The human rights organisation is being represented by American cyber-rights group, the Electronic Frontier Foundation.
It published a statement by staff attorney Nate Cardozo saying that DEA’s program of "untargeted and suspicionless surveillance of Americans’ international telephone call records – information about the numbers people call, and the time, date, and duration of those calls – affects millions of innocent people, yet the DEA operated the program in secret for years."
News of the action came as reports emerged that from 1992 the DEA harvested metadata from billions of phone calls made by Americans to as many as 116 countries linked to drug trafficking – equating to virtually all calls made by Americans to those countries.
It's not known whether calls to Australia were scooped up en masse, but the program did target communications with countries friendly to the US, including Canada.
The program predated US President George W Bush's 2001 authorisation of mass telephone metadata collection by the NSA by nearly a decade. The records were gathered and searched without court approval.

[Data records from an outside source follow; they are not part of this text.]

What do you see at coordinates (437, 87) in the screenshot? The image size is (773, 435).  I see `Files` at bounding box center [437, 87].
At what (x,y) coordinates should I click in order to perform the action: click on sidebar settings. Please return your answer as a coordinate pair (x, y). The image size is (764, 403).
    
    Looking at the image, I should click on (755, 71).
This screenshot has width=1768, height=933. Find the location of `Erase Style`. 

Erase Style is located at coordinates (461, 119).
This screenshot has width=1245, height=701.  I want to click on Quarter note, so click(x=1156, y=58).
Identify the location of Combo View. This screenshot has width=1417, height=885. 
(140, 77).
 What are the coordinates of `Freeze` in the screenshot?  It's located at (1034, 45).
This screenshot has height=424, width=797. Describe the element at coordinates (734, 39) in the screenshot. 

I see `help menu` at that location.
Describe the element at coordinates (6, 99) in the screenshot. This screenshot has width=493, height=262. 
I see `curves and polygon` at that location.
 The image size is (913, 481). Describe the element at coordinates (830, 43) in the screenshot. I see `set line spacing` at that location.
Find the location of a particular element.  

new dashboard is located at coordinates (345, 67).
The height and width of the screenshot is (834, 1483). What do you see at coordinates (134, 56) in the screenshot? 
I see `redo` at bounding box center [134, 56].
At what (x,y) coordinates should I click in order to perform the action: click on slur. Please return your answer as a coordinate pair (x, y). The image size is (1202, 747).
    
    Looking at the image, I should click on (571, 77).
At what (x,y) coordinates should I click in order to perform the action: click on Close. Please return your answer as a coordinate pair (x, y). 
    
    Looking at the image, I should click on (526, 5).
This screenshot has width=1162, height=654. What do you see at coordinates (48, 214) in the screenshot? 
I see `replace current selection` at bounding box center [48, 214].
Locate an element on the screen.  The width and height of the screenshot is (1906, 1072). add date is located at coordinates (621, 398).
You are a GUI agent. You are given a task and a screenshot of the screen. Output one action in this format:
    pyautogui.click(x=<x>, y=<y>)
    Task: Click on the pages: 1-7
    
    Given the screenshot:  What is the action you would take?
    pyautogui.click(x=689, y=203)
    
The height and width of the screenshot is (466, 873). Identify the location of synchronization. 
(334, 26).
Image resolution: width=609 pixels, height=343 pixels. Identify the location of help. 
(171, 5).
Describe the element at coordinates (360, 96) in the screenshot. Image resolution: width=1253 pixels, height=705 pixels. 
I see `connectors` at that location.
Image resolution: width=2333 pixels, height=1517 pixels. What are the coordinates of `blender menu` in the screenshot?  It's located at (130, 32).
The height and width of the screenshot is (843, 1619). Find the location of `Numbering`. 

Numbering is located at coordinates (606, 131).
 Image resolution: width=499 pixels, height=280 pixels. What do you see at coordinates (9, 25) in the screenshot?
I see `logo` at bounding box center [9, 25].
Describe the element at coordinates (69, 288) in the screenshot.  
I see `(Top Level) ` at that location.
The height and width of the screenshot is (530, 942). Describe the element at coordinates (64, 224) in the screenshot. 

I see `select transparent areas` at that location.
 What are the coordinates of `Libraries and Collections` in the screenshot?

It appears that the outcry after NSA whistleblower Edward Snowden's revelations in 2013 led the DEA to curtail the scheme, but the DEA allegedly provided the model for NSA data collection, not only in its technical detail, but in the measures taken to keep it secret from the public.
After the story broke yesterday US Justice Department spokesman Patrick Rodenbush said the program was no longer active and "all of the information has been deleted. The agency is no longer collecting bulk telephony metadata from US service providers."
In his blog on the EFF website, Cardozo noted that Rodenbush's assurance that the program had been closed and all data deleted was not echoed in the DEA's offical statement under oath.
"The disparity between the DEA’s under oath statement – that its collection had been "suspended" and that the resulting database would not be accessed "for investigative purposes" – and the officials’ out-of-court statements that the program had ended and the data deleted, illustrates the need for this lawsuit," he wrote.
"Too often, the government’s public claims about a program’s scope or its status don’t hold up under scrutiny. This lawsuit will ensure that the program is actually terminated—and that it can’t be started again. It’s also one thing to say that a database has been deleted, but data migrates, especially in law enforcement’s hands."
Cardozo said the aim of the Human Rights Watch lawsuit was to put an end to mass data collection "once and for all".